Data Kementerian Kelautan dan Perikanan, WPPRI 718 memiliki potensi sumber daya ikan terbanyak dari 11 WPPRI di negara ini. Tahun 2021, jumlah produksi ikan dari WPPRI tersebut mencapai 1,7 juta ton. Jenis ikan yang ada di sana seperti pelagis, demersal, ikan karang, udang, lobster, dan cumi-cumi.
Selama bertahun-tahun pula, WPP RI 718 menjadi surga praktik penangkapan ilegal, tidak terlapor, dan tidak sesuai regulasi (IUU Fishing) tertinggi. Pada akhir tahun 2014, mantan Menteri KKP Susi Pudjiastuti pernah menyebut, dalam satu tahun negara mengalami kehilangan pendapatan hingga Rp 20 triliun dari WPP RI 718.
/https%3A%2F%2Fasset.kgnewsroom.com%2Fphoto%2Fpre%2F2021%2F11%2F24%2F77674139-1808-49f2-ba33-d157497337a5_jpg.jpg)

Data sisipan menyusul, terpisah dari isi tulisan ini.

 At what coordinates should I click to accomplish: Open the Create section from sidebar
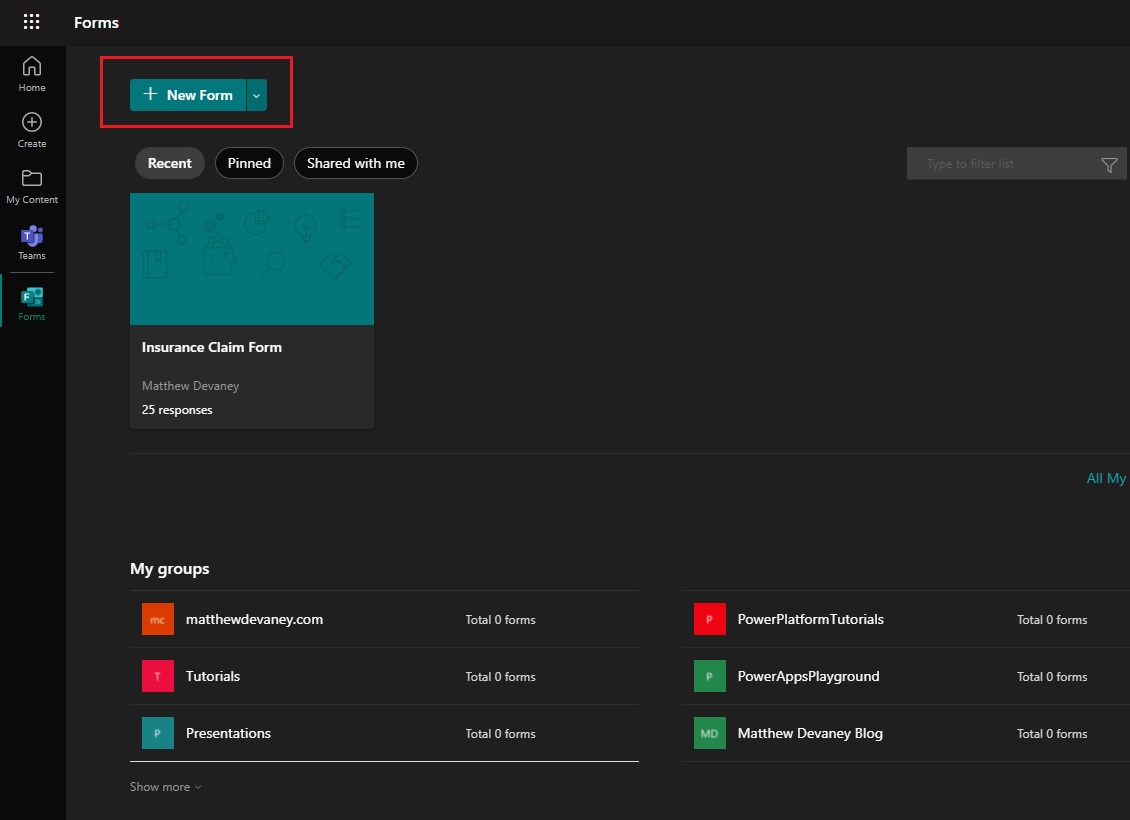click(31, 127)
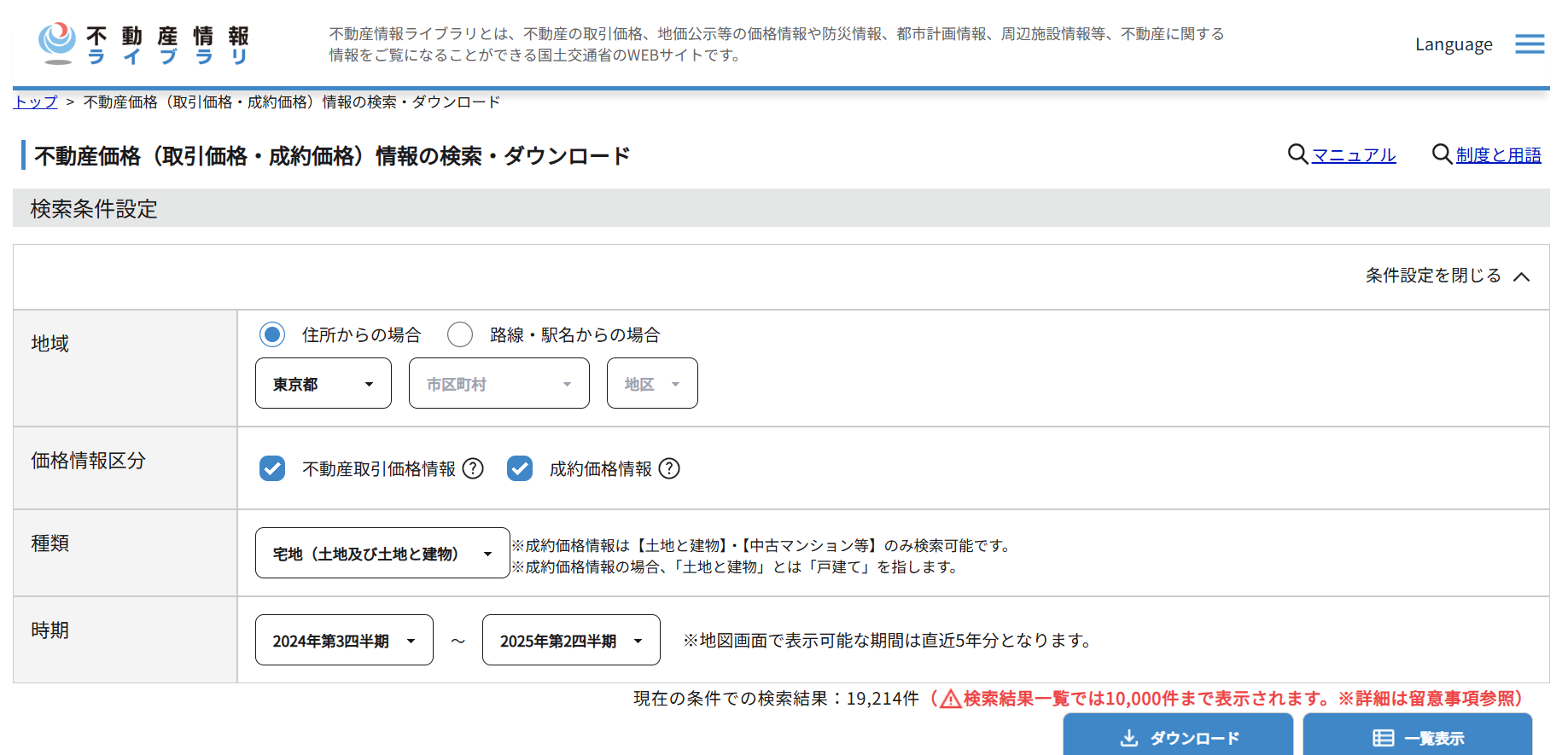Click the magnifier icon next to マニュアル
Image resolution: width=1568 pixels, height=755 pixels.
(x=1297, y=154)
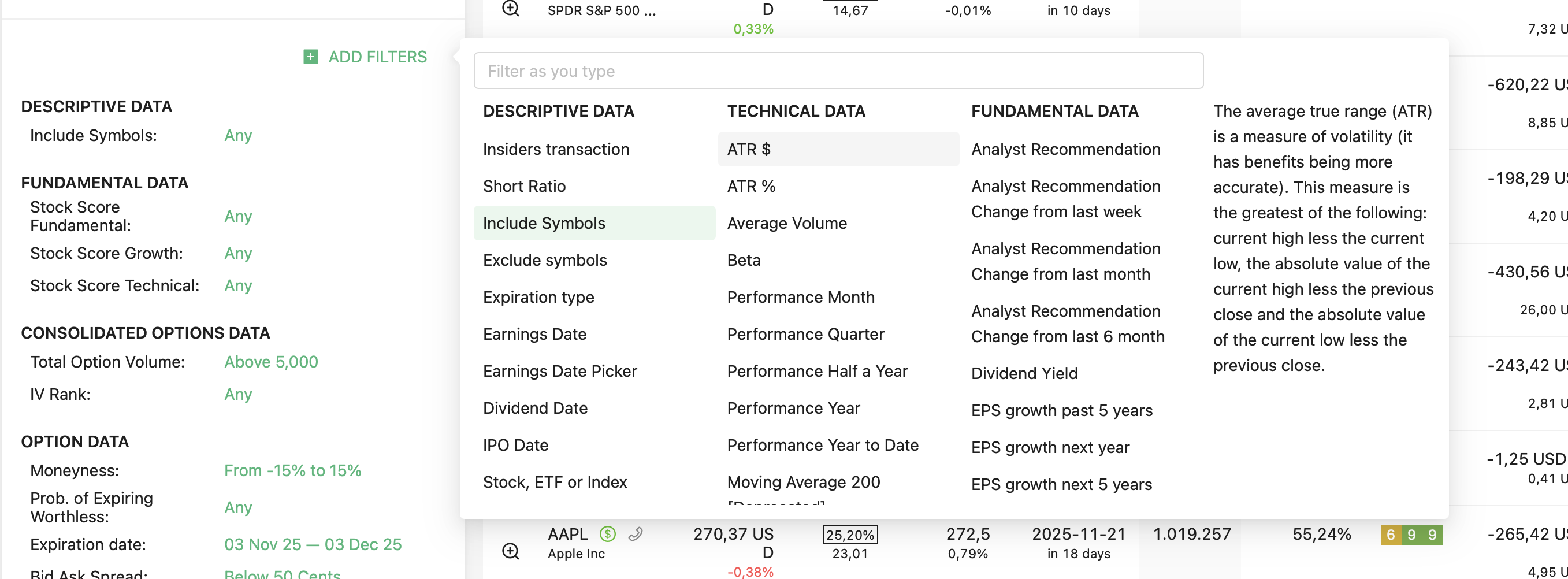Image resolution: width=1568 pixels, height=579 pixels.
Task: Click the magnifier icon beside AAPL row
Action: point(510,551)
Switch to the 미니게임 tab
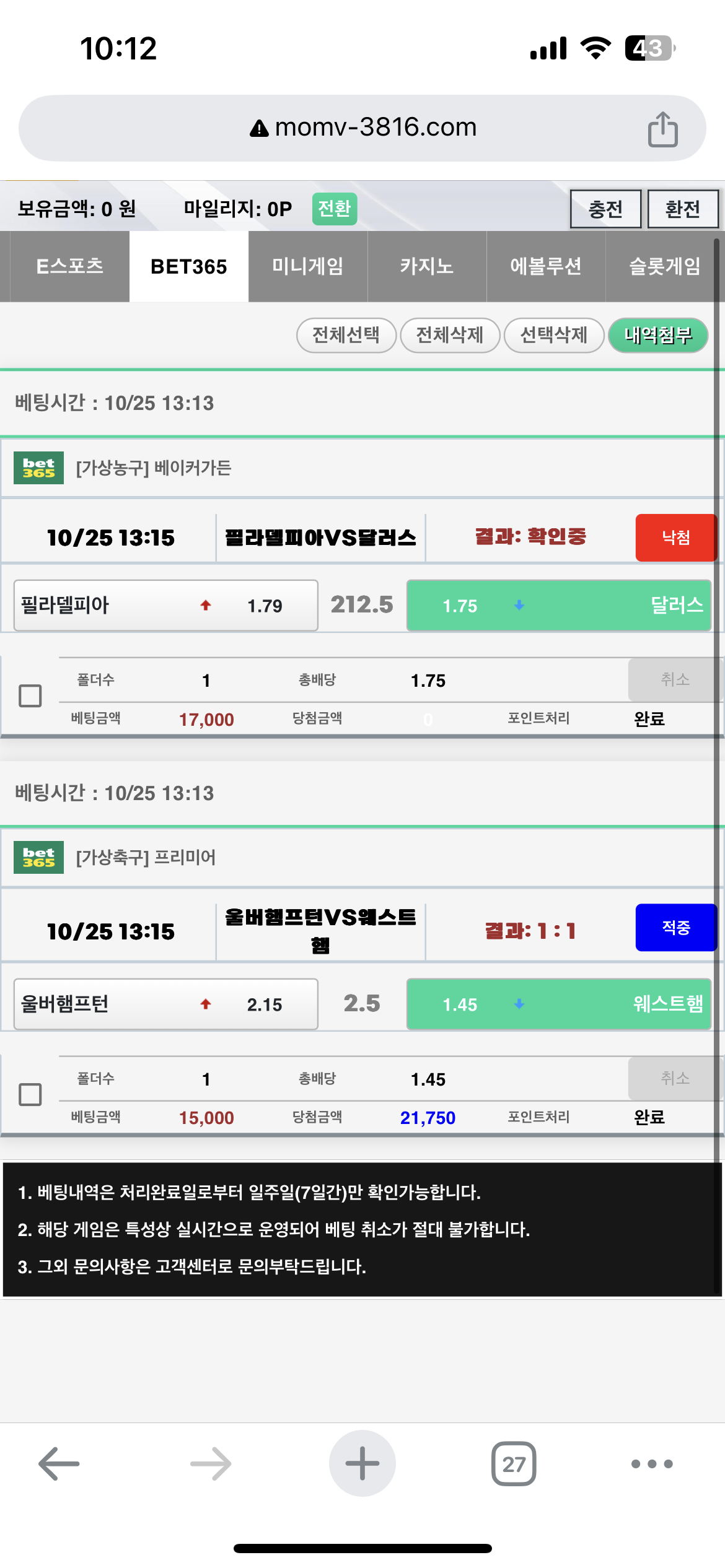 click(308, 266)
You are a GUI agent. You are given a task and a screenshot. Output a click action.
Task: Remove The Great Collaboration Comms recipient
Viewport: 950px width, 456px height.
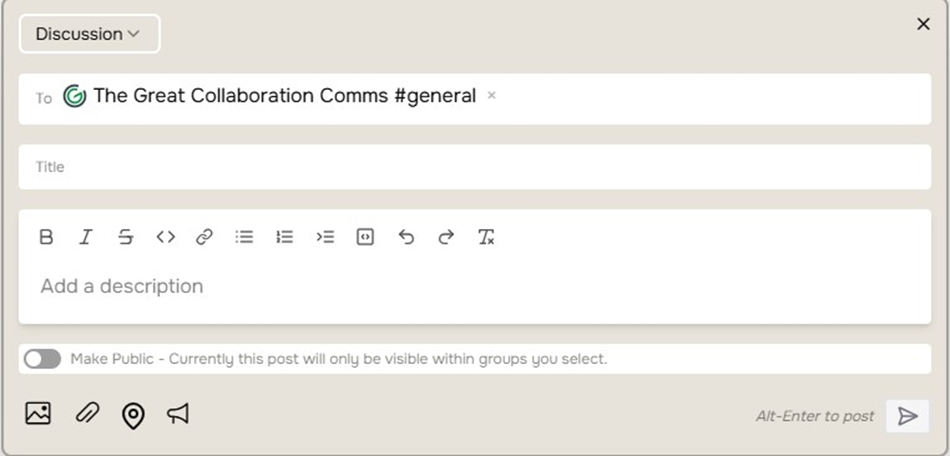[491, 96]
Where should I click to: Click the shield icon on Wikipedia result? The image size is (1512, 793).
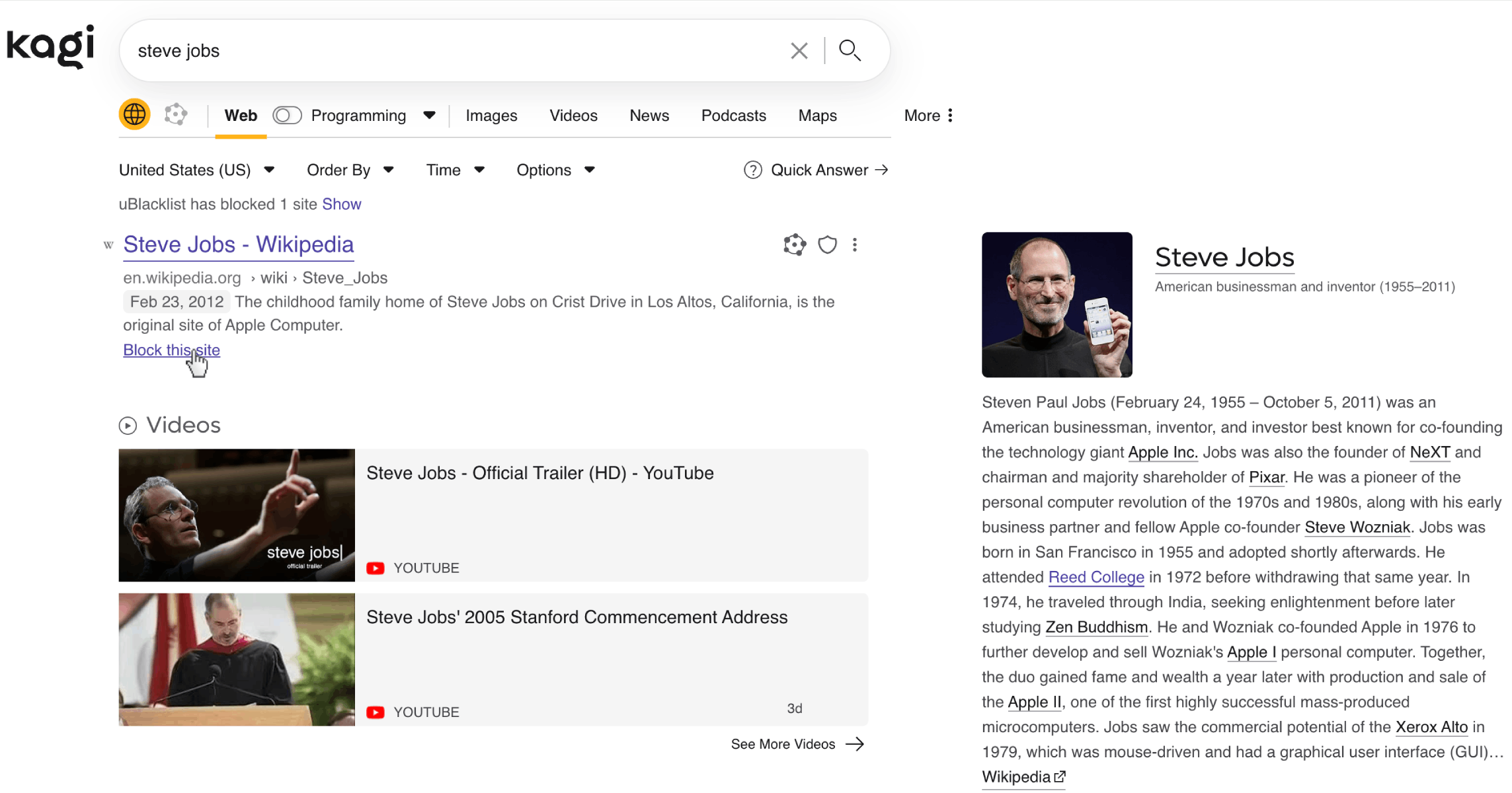coord(827,245)

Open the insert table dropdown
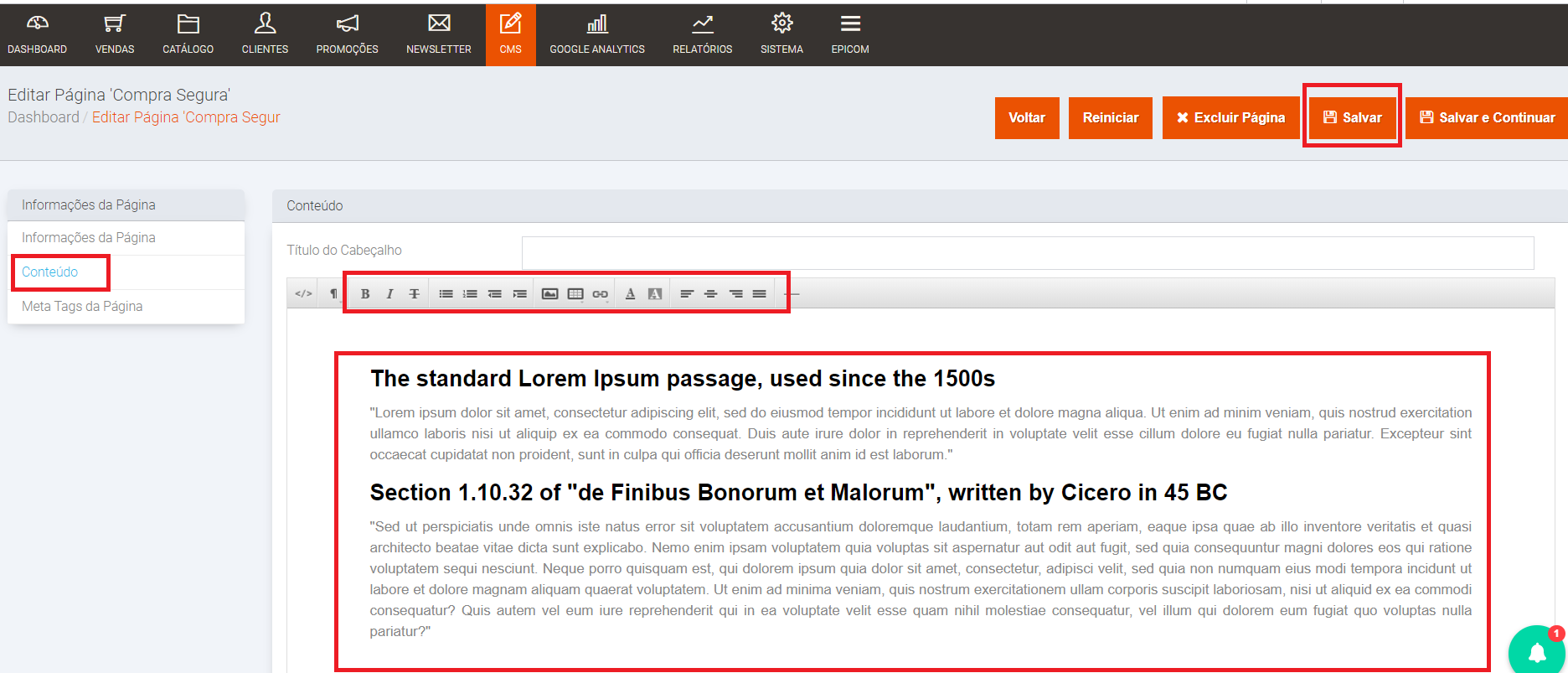tap(575, 294)
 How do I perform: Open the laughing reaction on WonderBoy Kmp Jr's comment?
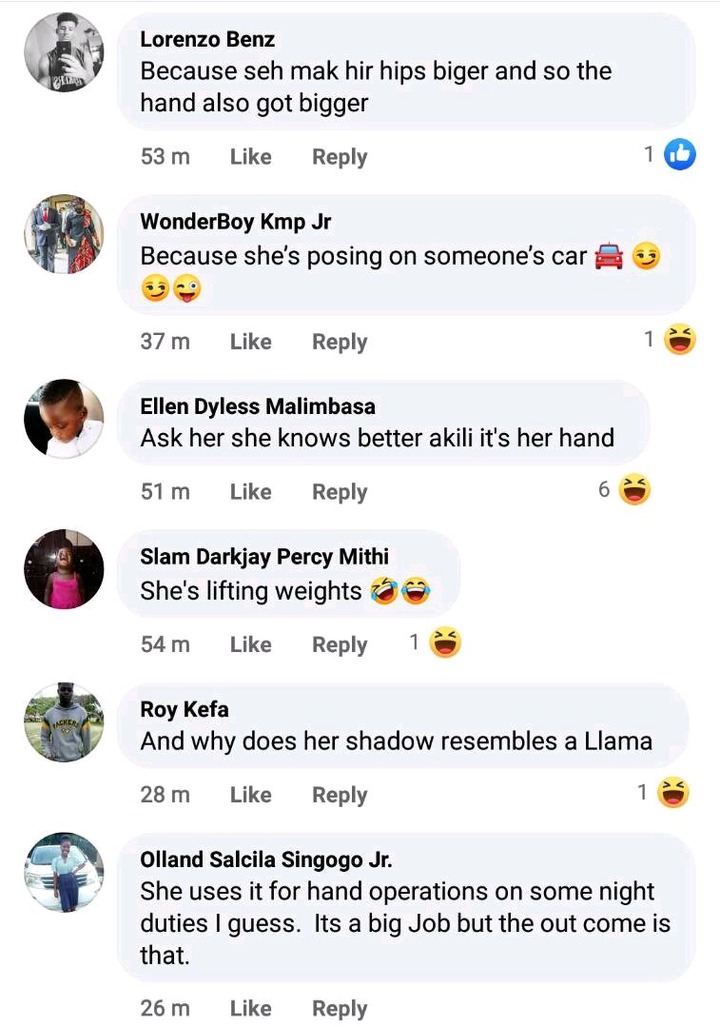[x=680, y=339]
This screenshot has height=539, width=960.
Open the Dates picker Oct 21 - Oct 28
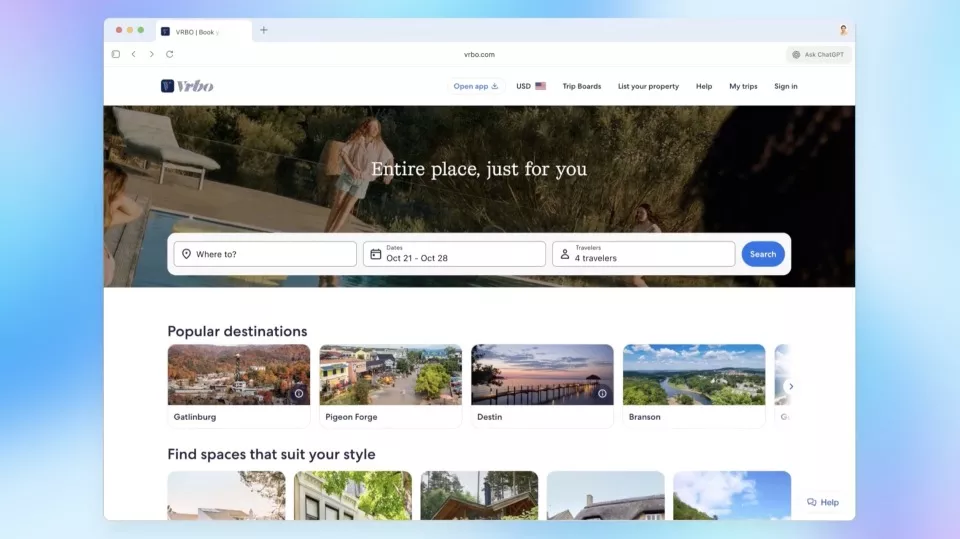(454, 254)
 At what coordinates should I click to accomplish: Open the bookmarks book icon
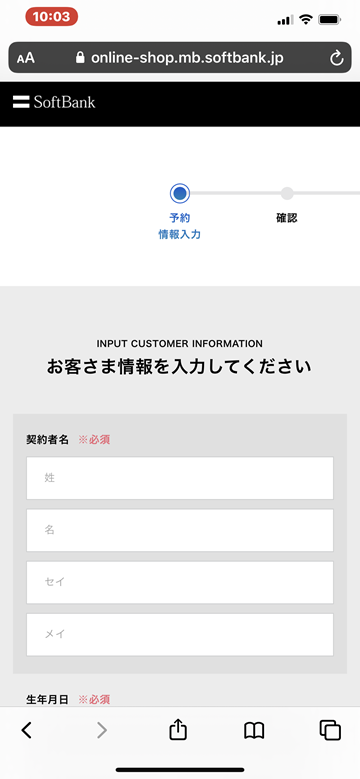(254, 730)
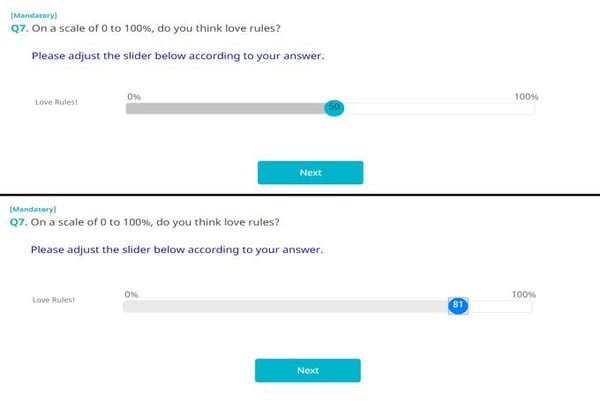Click the Love Rules! label beside the 50 slider
Screen dimensions: 600x401
click(x=56, y=102)
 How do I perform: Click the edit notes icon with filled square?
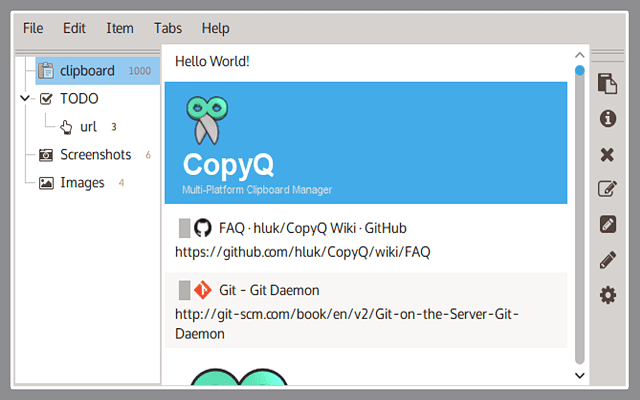607,224
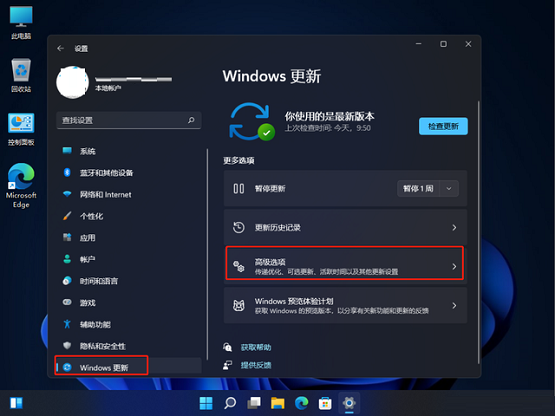This screenshot has width=555, height=416.
Task: Click the 提供反馈 give feedback link
Action: [256, 365]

Kapal yang berlabuh di perairan sekitar Pulau Benjina, Kabupaten Kepulauan Aru, Maluku, Rabu (1/4/2015).
Selain itu, tahun 2015, dunia heboh dengan terungkapnya kasus perbudakan nelayan asing di Benjina, yang masih masuk Kepulauan Aru. Perusahaan yang akhirnya terbukti melakukan praktik tersebut adalah PT Pusaka Benjina Resources. Sejak saat itu, sektor perikanan secara nasional mulai ditata kembali.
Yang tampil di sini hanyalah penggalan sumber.